Action item: Each line from the one with "You are a GUI" through the last line of the records must be output exactly, both ends included.

Supplied material:
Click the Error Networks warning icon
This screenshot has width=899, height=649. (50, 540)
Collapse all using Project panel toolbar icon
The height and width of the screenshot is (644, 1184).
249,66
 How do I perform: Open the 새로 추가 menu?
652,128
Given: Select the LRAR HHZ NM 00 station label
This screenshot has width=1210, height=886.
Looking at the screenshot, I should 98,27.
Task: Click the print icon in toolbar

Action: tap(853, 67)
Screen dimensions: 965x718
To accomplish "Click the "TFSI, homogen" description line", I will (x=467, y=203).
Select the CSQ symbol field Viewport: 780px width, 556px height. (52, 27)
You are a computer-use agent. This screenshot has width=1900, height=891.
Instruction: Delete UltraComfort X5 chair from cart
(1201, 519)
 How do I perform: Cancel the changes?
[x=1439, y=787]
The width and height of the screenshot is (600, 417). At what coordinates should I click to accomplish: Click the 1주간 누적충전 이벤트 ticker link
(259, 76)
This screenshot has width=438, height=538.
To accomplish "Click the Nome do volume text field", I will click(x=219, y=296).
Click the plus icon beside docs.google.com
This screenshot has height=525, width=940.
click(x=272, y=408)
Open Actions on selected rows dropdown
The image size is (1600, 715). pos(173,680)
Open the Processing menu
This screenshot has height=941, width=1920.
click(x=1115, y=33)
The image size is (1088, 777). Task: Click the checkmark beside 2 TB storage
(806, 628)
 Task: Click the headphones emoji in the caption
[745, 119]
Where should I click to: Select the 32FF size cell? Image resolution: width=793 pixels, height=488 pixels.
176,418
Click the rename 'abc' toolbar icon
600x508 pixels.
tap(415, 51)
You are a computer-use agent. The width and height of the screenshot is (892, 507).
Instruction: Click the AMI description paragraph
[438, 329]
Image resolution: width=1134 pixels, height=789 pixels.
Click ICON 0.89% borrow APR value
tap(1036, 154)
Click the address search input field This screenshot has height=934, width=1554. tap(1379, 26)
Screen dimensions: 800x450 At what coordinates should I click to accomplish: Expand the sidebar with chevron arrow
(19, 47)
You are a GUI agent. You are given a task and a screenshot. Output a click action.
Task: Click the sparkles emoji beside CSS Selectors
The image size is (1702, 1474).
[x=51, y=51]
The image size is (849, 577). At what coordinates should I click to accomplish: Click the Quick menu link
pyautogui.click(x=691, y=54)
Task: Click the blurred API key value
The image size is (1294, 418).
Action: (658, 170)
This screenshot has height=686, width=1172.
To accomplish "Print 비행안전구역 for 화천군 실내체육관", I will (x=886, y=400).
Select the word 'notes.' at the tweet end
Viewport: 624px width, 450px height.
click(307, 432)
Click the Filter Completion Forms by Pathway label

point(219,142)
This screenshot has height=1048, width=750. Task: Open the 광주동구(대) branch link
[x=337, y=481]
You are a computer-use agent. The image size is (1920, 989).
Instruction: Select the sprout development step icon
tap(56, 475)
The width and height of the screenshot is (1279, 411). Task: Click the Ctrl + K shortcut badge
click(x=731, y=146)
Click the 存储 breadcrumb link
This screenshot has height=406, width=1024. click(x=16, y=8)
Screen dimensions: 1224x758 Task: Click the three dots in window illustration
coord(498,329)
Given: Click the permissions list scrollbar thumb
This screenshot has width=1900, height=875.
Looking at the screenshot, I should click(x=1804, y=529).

Response for this exercise:
You are a GUI agent. You are given a task and a screenshot. Output a click action.
Task: Click the sparkles emoji beside CSS Selectors
The image size is (1702, 1474).
[x=51, y=51]
The image size is (849, 577). At what coordinates should I click to accomplish: Click the Quick menu link
pyautogui.click(x=691, y=54)
Task: Click the blurred API key value
The image size is (1294, 418).
Action: (658, 170)
This screenshot has height=686, width=1172.
To accomplish "Print 비행안전구역 for 화천군 실내체육관", I will (x=886, y=400).
Select the word 'notes.' at the tweet end
Viewport: 624px width, 450px height.
click(307, 432)
Click the Filter Completion Forms by Pathway label

point(219,142)
This screenshot has height=1048, width=750. Task: Open the 광주동구(대) branch link
[x=337, y=481]
You are a computer-use agent. The image size is (1920, 989).
Instruction: Select the sprout development step icon
tap(56, 475)
The width and height of the screenshot is (1279, 411). Task: Click the Ctrl + K shortcut badge
click(x=731, y=146)
Click the 存储 breadcrumb link
This screenshot has height=406, width=1024. click(x=16, y=8)
Screen dimensions: 1224x758 Task: Click the three dots in window illustration
coord(498,329)
Given: Click the permissions list scrollbar thumb
This screenshot has width=1900, height=875.
Looking at the screenshot, I should click(x=1804, y=529).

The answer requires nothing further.